C # equality comparison,

C # equality comparison,

This article describes C #Equality comparison, Which focuses on the following two aspects:

= And! = Operator, when can they be used for Equality comparison, and when they are not applicable. If they are not used, what is their alternative?

When should I customize the equality comparison logic of a type?

Before describing equality comparison and how to customize equality comparison logic, we should first understand the comparison of value types and reference types.

Comparison of value types and reference types

There are two types of equality comparison in C:

• The value type is equal. The two values are equal in certain scenarios.
• The reference type is equal. The two references point to the same object.

By default,

• The value type is equal to the value type.
• The reference type is equal to the reference type.

In fact, the value type can only be equivalent (unless the value type is packed ). Let's look at a simple example (compare two numbers). The running result is True.

int x = 5, y = 5;Console.WriteLine(x == y);

By default, the reference type is equal to the reference type. For example, in the following example, False is returned.

object x = 5, y = 5;Console.WriteLine(x == y);

If x and y point to the same object, True is returned:

object x = 5, y = x;Console.WriteLine(x == y);

Equality criteria

The following three criteria are used for Equality comparison:

• = And! = Operator
• Virtual method Equals in object
• IEquatable <T> Interface

Next, we will describe them separately.

1. = and! = Operator

Use = and! = Is because they are operators and they achieve equality comparison through static functions. Therefore, when you use = or! =, C #Compile timeThe comparison type is determined, and no virtual method (Object. Equals) is executed ). This is the expected comparison of equal rows. For example, in the first numeric comparison example, the compiler determines at compilation that the = operation is of the int type, because both x and y are of the int type.

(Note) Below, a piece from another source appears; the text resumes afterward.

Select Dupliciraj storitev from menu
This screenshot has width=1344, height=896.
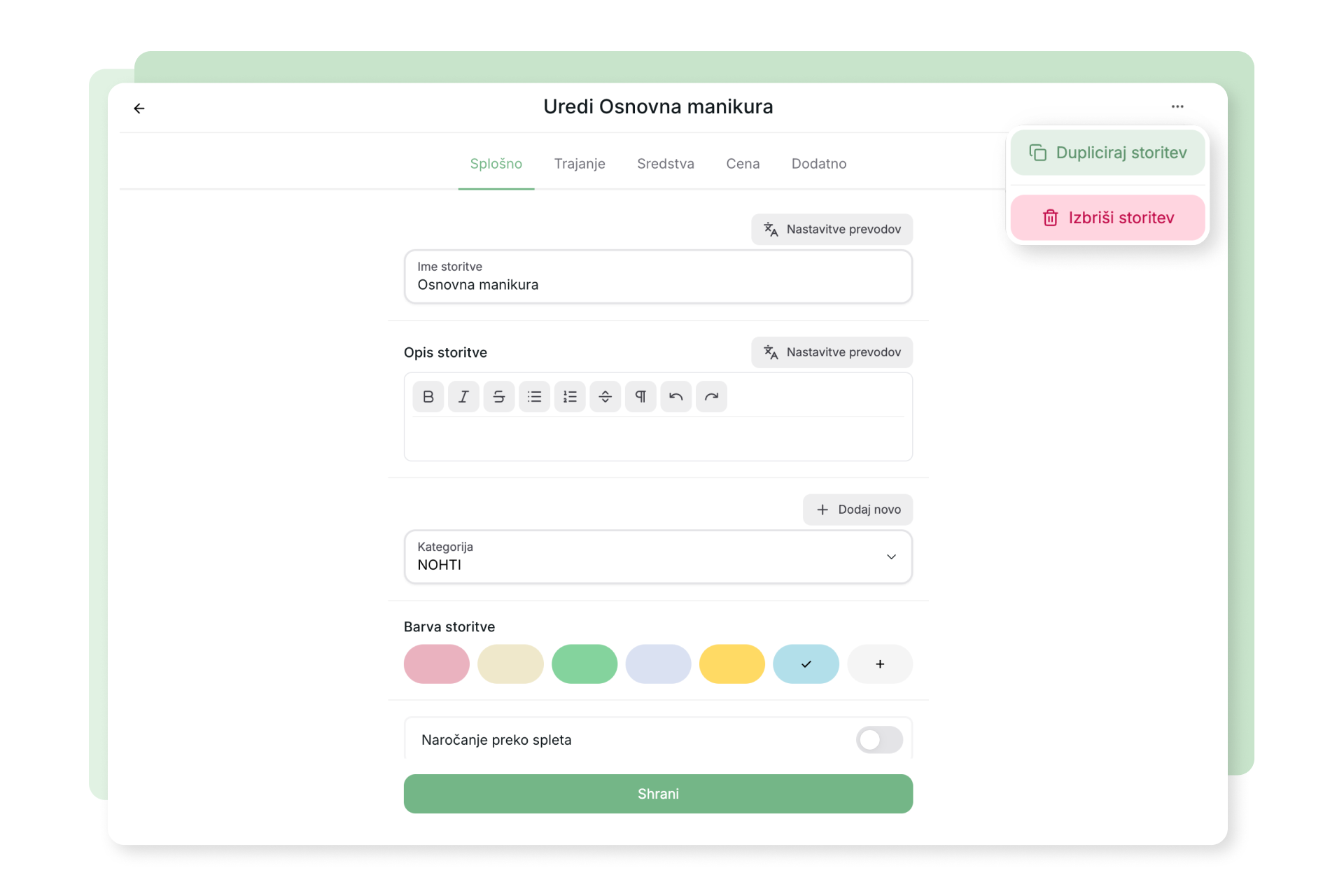coord(1107,153)
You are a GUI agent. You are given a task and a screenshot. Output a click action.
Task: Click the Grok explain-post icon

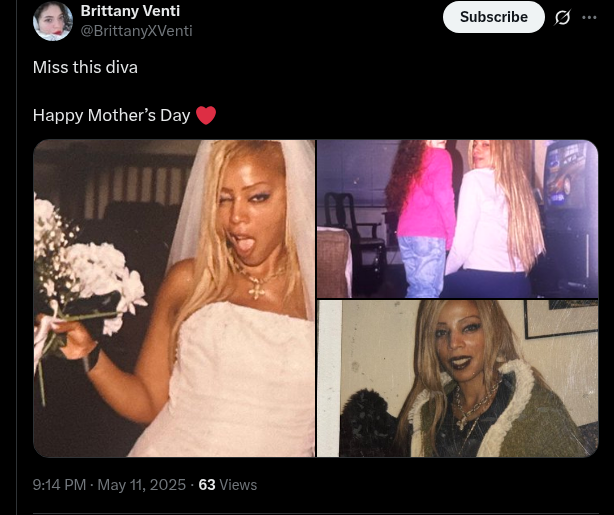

In the second example, the compiler decides that the = operation is of the object type, because the object is of the class (reference type ), therefore, the = operator of the object compares x and y by referencing equal. Then False is returned, because x and y point to different objects on the stack (boxed int)

 

2. Object. Equals virtual Method

To correctly compare x and y in the second example, we can use the Equals virtual method. System. Object defines the Equals virtual method, which applies to all types

object x = 5, y = 5;Console.WriteLine(x.Equals(y));

Equals in the programRuntimeDetermine the type of comparison-compare Objects Based on their actual types. In the preceding example, the Euqals method of Int32 is called, and the value of this method is equal for comparison. Therefore, True is returned in the preceding example. If x and y are reference types, the call references are equal for comparison. If x and y are structure types, Equals calls the Equals method of the corresponding type of each member of the structure for comparison.

Here, you may wonder why the C # designer does not design = to audit aul to make it the same as Equals to avoid appeal defects. This is because:

• If the first calculation object is null, The Equals method will throw the NullReferenceException, while the static operator will not
• Because the = operator determines the comparison type during compilation (static parsing comparison type), it can be executed very quickly. This makes it possible to write a large amount of computing code to execute the equality comparison, which will not significantly affect the performance.
• Sometimes, = and Equals are suitable for Equality comparison in different scenarios. (Subsequent content will be involved)

In short, complex design reflects complex scenarios: The concept of equality involves many scenarios.

 

The Euqals method is applicable to comparing two unknown objects. The following method applies to comparing two objects of any type:

public static bool AreEqual(object obj1, object obj2){    return obj1.Equals(obj2);}

However, this function cannot handle the case where the first parameter is null. If the first function is null, you will get an NullReferenceException. Therefore, we need to modify the function:

public static bool AreEqual(object obj1, object obj2){    if (obj1 == null)        return obj2 == null;    return obj1.Equals(obj2);}

 

Object static Equals Method

The object class also defines a static Equals method, which functions the same as the AreEquals method.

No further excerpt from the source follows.